● **Activity**
Each line of the records that holds the word "Extensions" should be copied out.

● **Material provided**
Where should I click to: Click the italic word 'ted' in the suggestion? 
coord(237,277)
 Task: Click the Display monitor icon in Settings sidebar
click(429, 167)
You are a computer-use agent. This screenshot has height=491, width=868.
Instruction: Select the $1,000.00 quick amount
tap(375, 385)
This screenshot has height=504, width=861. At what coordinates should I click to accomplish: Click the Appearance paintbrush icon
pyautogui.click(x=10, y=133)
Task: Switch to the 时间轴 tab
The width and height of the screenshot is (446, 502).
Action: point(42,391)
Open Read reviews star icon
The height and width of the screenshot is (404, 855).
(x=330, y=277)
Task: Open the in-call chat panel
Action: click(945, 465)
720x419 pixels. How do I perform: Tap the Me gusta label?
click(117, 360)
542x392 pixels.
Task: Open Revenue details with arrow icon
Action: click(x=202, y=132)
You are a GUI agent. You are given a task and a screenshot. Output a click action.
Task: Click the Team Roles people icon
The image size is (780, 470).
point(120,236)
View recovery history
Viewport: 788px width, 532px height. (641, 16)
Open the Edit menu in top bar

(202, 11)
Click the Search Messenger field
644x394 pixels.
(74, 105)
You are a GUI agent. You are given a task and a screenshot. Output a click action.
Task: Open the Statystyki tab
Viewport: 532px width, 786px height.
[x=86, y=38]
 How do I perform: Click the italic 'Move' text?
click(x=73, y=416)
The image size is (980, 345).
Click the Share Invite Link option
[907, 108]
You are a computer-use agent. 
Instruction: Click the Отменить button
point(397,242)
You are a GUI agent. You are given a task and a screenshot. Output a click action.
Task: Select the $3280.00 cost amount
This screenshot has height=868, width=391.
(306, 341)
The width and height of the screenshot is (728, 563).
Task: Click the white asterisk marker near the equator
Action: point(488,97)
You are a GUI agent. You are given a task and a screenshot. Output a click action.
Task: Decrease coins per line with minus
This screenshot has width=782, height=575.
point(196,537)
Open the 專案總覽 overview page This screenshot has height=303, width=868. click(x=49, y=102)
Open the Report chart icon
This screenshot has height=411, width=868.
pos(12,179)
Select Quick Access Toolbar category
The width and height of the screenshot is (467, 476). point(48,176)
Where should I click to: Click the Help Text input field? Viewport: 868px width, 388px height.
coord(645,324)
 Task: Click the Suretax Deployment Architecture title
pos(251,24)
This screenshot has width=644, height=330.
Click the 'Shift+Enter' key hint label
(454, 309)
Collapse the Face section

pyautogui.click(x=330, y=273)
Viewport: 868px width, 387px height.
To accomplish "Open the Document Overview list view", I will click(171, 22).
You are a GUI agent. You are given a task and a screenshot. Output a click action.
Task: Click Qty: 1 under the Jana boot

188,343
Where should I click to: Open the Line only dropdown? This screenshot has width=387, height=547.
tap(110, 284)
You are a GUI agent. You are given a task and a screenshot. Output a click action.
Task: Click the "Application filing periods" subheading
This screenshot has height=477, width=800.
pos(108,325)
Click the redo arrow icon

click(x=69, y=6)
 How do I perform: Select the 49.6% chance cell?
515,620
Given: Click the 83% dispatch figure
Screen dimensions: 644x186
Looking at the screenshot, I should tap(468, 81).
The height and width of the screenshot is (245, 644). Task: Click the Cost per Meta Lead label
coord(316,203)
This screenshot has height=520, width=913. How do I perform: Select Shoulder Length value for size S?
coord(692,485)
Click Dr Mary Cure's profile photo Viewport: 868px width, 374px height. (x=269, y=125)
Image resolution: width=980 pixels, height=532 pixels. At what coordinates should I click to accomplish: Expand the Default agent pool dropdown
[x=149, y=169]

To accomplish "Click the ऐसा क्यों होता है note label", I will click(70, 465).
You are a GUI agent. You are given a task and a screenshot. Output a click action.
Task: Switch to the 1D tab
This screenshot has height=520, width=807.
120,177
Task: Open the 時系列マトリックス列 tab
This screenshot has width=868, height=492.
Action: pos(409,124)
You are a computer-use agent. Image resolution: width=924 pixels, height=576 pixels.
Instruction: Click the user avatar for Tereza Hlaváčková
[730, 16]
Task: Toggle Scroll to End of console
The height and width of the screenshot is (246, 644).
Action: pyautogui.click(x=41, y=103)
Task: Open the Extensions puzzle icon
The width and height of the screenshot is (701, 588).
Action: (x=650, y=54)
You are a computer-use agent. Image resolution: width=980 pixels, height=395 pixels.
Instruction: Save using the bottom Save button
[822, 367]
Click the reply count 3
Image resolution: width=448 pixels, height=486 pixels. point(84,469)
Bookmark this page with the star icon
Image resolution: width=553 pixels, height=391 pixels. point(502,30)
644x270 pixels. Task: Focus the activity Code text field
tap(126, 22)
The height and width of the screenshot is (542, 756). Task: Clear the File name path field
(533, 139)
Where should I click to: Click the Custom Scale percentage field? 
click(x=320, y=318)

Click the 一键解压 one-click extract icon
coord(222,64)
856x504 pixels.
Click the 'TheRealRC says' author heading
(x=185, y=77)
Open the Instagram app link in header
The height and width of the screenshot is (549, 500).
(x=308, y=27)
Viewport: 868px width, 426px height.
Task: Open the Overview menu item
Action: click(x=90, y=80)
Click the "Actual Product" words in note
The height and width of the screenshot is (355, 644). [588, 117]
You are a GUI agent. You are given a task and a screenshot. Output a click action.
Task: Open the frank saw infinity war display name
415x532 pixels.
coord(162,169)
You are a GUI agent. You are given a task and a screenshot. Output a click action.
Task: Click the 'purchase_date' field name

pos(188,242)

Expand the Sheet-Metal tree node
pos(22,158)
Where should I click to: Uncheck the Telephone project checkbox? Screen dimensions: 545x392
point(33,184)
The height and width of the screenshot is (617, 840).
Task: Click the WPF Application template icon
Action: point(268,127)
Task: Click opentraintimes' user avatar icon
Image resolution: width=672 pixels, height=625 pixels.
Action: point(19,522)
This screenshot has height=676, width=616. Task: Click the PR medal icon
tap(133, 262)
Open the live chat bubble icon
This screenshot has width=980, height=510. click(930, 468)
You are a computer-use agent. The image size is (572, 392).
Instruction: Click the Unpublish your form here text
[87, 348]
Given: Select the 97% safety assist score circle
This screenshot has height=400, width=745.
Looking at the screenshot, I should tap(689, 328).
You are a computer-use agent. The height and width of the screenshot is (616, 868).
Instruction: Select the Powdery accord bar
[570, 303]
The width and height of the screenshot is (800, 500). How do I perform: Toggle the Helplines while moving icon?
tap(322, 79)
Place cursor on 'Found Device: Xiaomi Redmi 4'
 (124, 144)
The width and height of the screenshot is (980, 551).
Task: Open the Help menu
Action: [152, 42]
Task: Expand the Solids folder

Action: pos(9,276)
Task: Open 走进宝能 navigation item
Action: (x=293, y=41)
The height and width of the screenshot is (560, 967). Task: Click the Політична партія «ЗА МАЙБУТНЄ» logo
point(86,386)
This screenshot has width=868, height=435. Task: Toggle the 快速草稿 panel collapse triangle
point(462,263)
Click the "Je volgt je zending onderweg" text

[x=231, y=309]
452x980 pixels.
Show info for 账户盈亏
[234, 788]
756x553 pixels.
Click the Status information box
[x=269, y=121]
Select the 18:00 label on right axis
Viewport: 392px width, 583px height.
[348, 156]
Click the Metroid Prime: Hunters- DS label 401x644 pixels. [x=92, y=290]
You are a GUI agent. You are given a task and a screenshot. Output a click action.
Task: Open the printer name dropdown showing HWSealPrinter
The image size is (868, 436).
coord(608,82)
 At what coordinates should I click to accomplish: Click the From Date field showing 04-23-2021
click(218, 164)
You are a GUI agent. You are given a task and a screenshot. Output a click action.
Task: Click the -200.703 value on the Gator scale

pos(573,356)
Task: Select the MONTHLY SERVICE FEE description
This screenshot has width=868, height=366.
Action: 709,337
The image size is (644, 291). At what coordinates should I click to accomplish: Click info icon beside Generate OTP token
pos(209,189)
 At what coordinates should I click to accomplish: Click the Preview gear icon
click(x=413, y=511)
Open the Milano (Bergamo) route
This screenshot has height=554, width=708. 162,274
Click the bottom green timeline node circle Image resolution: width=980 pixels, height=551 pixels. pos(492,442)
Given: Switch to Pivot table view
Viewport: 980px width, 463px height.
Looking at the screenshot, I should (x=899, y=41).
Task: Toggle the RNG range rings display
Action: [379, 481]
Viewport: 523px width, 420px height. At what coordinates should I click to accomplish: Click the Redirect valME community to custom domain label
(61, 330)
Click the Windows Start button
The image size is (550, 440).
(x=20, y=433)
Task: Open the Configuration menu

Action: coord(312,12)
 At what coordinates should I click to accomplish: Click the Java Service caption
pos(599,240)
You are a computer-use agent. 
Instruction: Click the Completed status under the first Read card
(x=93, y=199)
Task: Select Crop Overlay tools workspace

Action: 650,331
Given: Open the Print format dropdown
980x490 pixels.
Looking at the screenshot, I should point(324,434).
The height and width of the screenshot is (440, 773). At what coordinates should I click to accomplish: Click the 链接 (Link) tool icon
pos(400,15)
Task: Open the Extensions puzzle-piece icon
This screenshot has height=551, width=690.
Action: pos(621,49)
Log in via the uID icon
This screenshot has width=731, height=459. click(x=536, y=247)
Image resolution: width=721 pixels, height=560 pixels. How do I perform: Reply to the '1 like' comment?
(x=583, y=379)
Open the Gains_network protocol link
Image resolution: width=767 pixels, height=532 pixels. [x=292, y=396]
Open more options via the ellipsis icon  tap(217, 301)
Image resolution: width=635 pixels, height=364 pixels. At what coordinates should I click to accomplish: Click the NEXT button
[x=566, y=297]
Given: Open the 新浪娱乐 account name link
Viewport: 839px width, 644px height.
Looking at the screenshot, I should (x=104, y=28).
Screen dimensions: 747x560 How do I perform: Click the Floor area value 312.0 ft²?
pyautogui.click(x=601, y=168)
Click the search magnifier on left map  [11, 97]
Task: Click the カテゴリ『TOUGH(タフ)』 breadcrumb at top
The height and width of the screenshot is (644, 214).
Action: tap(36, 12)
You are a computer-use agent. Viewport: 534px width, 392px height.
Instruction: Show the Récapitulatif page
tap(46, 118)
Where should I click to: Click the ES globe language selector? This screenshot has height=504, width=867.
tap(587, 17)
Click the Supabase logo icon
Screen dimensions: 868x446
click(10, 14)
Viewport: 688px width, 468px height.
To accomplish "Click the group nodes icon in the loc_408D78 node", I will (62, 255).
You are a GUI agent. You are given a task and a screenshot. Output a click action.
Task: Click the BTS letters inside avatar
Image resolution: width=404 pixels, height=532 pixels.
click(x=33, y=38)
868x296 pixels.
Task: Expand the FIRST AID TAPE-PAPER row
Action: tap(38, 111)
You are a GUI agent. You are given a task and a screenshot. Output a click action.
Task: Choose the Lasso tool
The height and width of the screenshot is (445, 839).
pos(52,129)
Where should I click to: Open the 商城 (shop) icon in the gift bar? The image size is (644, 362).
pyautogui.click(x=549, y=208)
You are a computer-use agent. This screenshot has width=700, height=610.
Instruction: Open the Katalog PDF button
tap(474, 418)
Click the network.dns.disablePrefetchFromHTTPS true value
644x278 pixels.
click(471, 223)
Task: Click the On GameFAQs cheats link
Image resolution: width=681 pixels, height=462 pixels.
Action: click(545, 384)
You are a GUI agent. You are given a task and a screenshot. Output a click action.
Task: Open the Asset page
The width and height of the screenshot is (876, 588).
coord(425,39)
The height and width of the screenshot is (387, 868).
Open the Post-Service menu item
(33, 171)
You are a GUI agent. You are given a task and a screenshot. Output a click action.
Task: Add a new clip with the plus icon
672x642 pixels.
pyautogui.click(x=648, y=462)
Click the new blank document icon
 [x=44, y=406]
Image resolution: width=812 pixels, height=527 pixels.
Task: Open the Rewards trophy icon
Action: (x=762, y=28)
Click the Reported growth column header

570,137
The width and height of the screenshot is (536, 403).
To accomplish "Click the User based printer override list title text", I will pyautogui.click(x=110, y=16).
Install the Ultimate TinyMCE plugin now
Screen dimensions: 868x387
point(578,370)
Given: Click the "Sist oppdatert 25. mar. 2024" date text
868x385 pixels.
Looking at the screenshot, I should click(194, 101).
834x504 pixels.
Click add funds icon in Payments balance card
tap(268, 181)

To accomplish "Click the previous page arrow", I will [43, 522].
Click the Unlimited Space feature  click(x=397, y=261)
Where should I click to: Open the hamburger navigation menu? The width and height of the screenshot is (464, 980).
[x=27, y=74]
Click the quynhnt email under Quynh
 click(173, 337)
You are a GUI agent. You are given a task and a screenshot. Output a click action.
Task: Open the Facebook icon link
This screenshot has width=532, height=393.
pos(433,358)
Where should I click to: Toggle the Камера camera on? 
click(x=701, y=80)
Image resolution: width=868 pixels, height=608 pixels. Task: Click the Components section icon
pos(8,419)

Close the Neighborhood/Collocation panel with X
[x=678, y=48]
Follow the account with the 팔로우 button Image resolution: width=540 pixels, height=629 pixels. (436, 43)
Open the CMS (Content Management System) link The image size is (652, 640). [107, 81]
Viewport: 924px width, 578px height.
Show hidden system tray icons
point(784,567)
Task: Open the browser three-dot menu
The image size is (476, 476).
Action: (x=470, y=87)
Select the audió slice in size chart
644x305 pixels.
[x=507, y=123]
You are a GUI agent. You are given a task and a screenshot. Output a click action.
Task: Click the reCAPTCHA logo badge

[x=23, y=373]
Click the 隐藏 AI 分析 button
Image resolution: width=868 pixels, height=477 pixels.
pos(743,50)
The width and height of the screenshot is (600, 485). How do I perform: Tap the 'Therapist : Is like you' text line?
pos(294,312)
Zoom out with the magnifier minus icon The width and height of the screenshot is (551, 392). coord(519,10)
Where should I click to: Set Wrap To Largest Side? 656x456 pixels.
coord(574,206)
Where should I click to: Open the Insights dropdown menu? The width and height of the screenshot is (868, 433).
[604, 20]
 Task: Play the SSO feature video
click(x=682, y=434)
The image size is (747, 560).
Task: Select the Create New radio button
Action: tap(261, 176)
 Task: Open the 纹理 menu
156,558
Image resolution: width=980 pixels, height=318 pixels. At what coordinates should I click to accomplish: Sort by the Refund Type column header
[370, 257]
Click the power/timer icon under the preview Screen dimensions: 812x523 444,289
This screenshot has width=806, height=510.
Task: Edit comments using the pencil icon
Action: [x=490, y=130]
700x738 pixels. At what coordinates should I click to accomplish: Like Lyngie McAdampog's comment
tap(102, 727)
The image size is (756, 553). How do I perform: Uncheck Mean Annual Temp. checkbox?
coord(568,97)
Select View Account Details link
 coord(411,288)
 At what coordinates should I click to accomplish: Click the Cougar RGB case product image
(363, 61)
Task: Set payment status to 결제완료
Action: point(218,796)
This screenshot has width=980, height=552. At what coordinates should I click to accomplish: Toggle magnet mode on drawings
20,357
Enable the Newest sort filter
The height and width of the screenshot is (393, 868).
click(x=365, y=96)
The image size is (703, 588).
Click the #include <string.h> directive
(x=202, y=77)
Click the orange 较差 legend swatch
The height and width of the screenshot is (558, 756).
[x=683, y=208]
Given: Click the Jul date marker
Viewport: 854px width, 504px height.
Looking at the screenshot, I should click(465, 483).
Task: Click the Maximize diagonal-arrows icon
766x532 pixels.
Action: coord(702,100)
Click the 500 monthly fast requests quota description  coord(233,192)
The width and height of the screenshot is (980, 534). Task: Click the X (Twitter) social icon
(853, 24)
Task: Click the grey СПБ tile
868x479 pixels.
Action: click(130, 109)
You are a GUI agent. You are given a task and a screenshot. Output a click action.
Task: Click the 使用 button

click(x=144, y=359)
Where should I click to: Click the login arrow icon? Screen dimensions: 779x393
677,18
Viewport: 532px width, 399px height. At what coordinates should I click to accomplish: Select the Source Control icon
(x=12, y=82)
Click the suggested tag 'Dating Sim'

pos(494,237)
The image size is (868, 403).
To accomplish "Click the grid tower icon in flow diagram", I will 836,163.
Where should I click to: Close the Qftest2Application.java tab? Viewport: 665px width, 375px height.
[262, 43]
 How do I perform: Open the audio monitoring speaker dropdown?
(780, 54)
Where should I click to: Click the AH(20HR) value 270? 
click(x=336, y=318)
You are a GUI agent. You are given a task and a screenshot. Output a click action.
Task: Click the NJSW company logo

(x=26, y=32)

● **Task output**
Task: Open the Extensions puzzle icon
Task: Open the Extensions puzzle-piece icon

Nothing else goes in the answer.